The following article is from The Great Soviet Encyclopedia (1979). It might be outdated or ideologically biased.

Bruno, Giordano Filippo


Born 1548 in Nola; died Feb. 17, 1600, in Rome. Italian philosopher and poet; representative of pantheism.

Persecuted by the clergy for his views, Bruno left Italy and lived in France, England, and Germany. When he returned to Italy in 1592, he was charged with heresy and freethinking, and after eight years’ imprisonment he was burned at the stake. (For trial documents, see Voprosy istorii religii i ateizma, vol. 1, 1950; vol. 6, 1958.)

In the philosophy of Bruno the ideas of Neoplatonism—especially the notions of first cause and of the world soul as the moving principle of the universe, leading Bruno to hylozoism—are intertwined with a strong influence from the views of the materialists of antiquity and the Pythagoreans. Bruno’s formulation of a pantheistic philosophy of nature, which was opposed to scholastic Aristotelianism, was in many respects made possible by his acquaintance with the philosophy of Nicholas of Cusa. From him Bruno also got the idea of “negative theology,” which proceeds from the impossibility of defining god in positive terms.

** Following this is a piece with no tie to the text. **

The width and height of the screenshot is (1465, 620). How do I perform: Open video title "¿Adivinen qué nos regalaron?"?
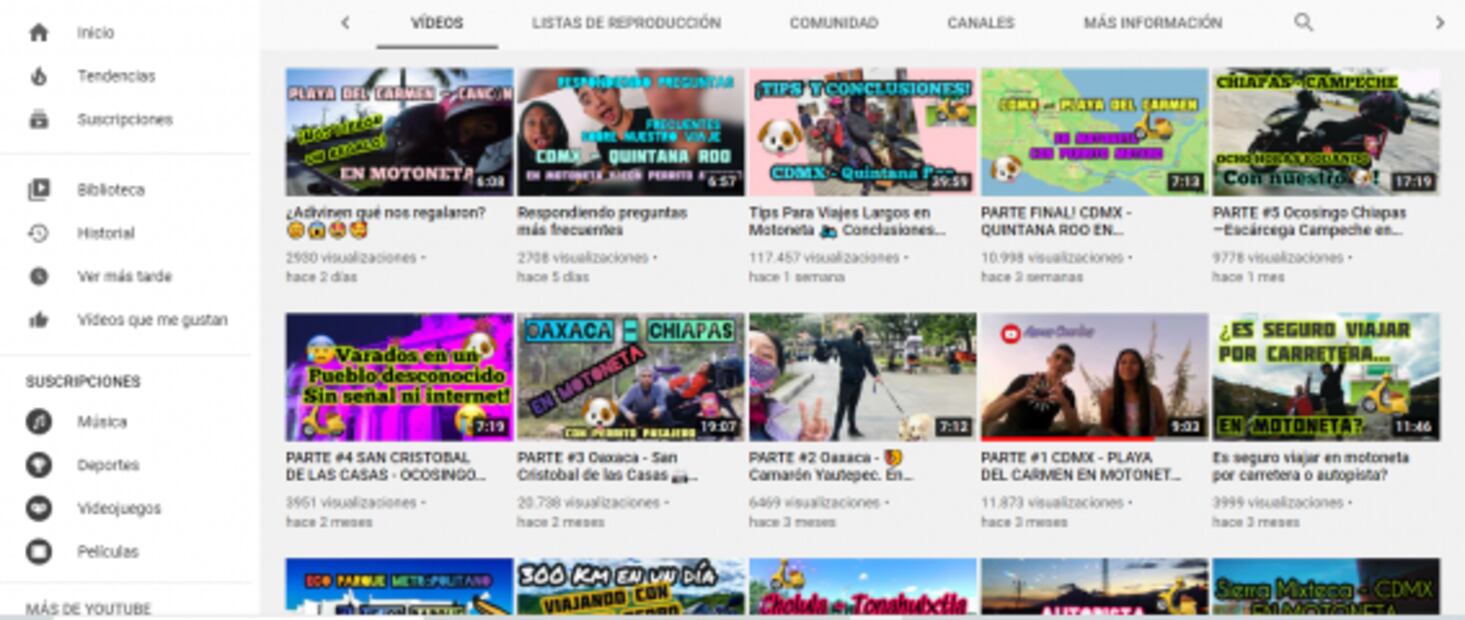[x=386, y=213]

From these sources Bruno considered the task of philosophy to be not the knowledge of a supernatural god but of nature, which is “god in things.” He developed the heliocentric theory of Copernicus, which had a great influence on him, and expressed ideas about the infinity of nature and the infinite plurality of worlds in the universe (On Infinity, the Universe, and the Worlds, 1584; see Dialogues, 1949). He affirmed the physical homogeneity of the world in his teaching of the five elements—that is, earth, water, fire, air, and ether—of which all bodies consist. The notion of a single infinite simple substance, out of which the plurality of things originates, is connected in Bruno’s philosophy to the idea of the inner affinity and coincidence of opposites (On Cause, the Principle, and the One, 1584). In infinity the straight and the curved, the center and the periphery, form and matter, and so on are identical and coincide. The basic unity of being is the monad, in the activity of which merge the corporeal and the spiritual, the object and subject. The supreme substance is the “monad of monads,” or god; as a whole it is present in each particular thing—“all in all.”

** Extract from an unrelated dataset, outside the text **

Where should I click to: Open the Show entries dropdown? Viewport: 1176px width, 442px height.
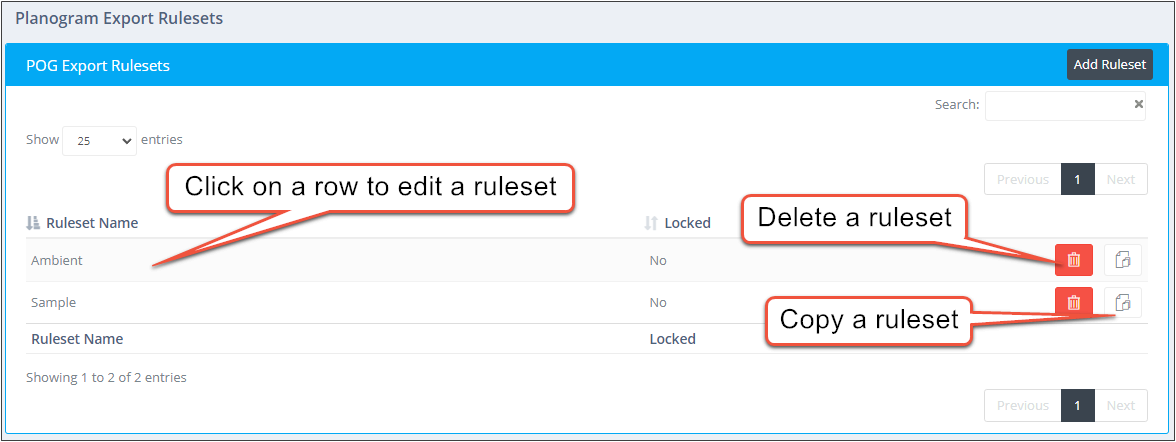click(x=100, y=140)
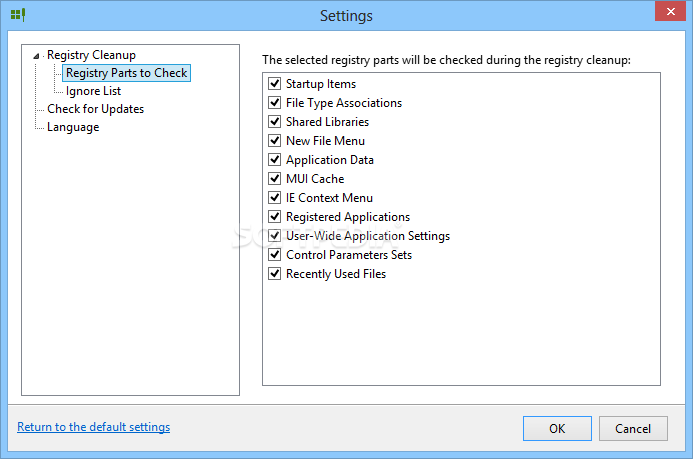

These ideas exerted great influence on the development of the philosophy of the modern era; the idea of the one substance and its relation to individual things was elaborated by Spinoza, the idea of the monads by Leibniz, the idea of the unity of all being and the “coincidence of opposites” in the dialectics of F. Schelling and G. Hegel. Thus, Bruno’s philosophy became the connecting link between the medieval philosophical systems and the philosophical concepts of modern times.

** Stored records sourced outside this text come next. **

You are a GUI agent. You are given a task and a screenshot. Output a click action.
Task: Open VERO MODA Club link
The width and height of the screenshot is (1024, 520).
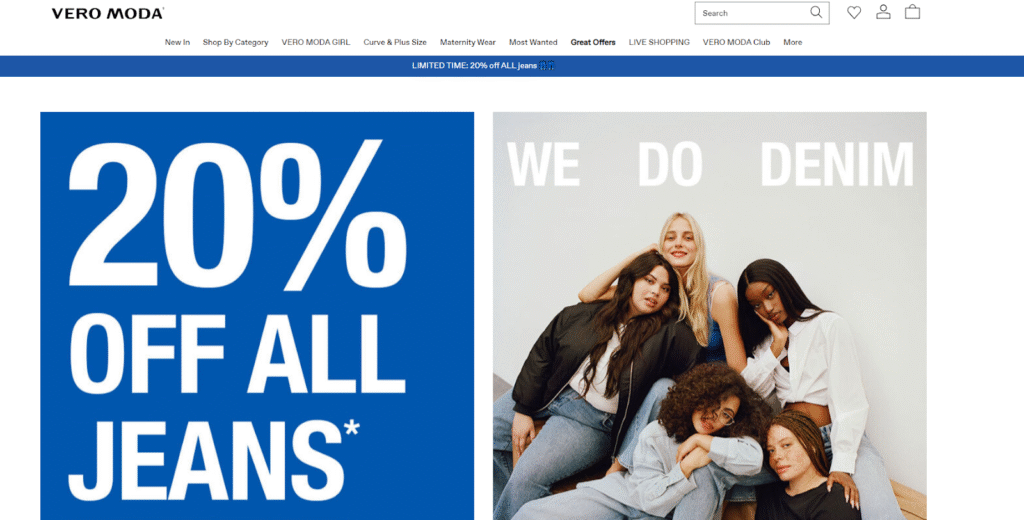coord(736,42)
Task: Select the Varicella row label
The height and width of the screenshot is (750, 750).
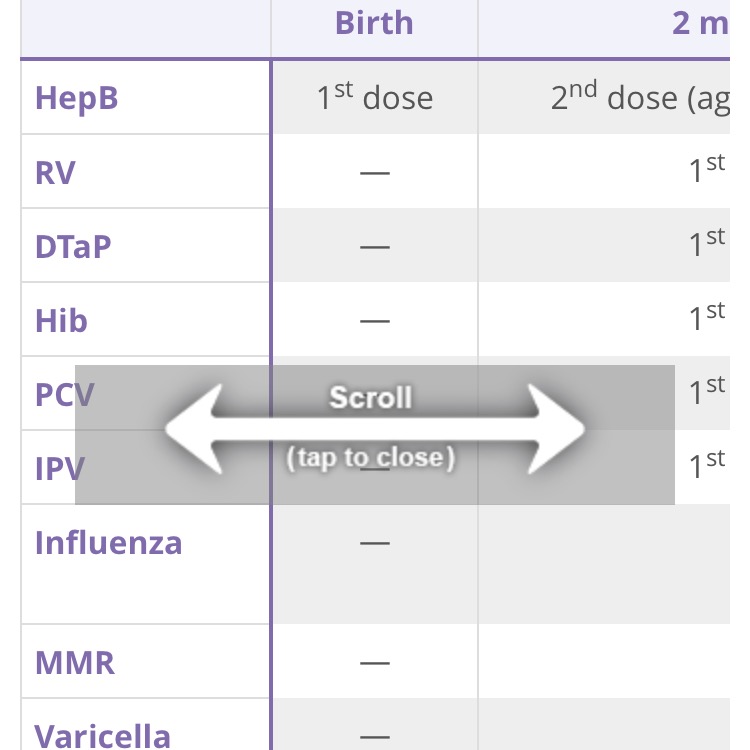Action: click(103, 735)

In his cosmology Bruno proposed several hypotheses which, in advance of his time, have been verified only by later astronomic discoveries, such as the presence of other planets within our solar system, unknown at his time; the rotation of the sun and the stars around an axis (On the Unmeasurable and the Innumerable, 1591); the existence in the universe of an innumerable quantity of bodies similar to our sun. Bruno refuted the medieval idea of the opposition of earth to heaven and opposed anthropocentrism, speaking of the possibility that other worlds were inhabited.

As a poet, Bruno belonged to the opponents of classicism. Bruno’s own compositions include the anticlerical satirical poem Noah’s Ark, philosophic sonnets, and the comedy The Candlestick (1582; Russian translation, 1940), in which he broke with the regulations of “academic comedy” and created a free dramatic form that permitted him to give a realistic picture of the life and manners of the Neapolitan street. In this comedy Bruno ridicules pedantry and superstition and with caustic sarcasm comes down on the obtuse and hypocritical amoralism brought about by Catholic reaction.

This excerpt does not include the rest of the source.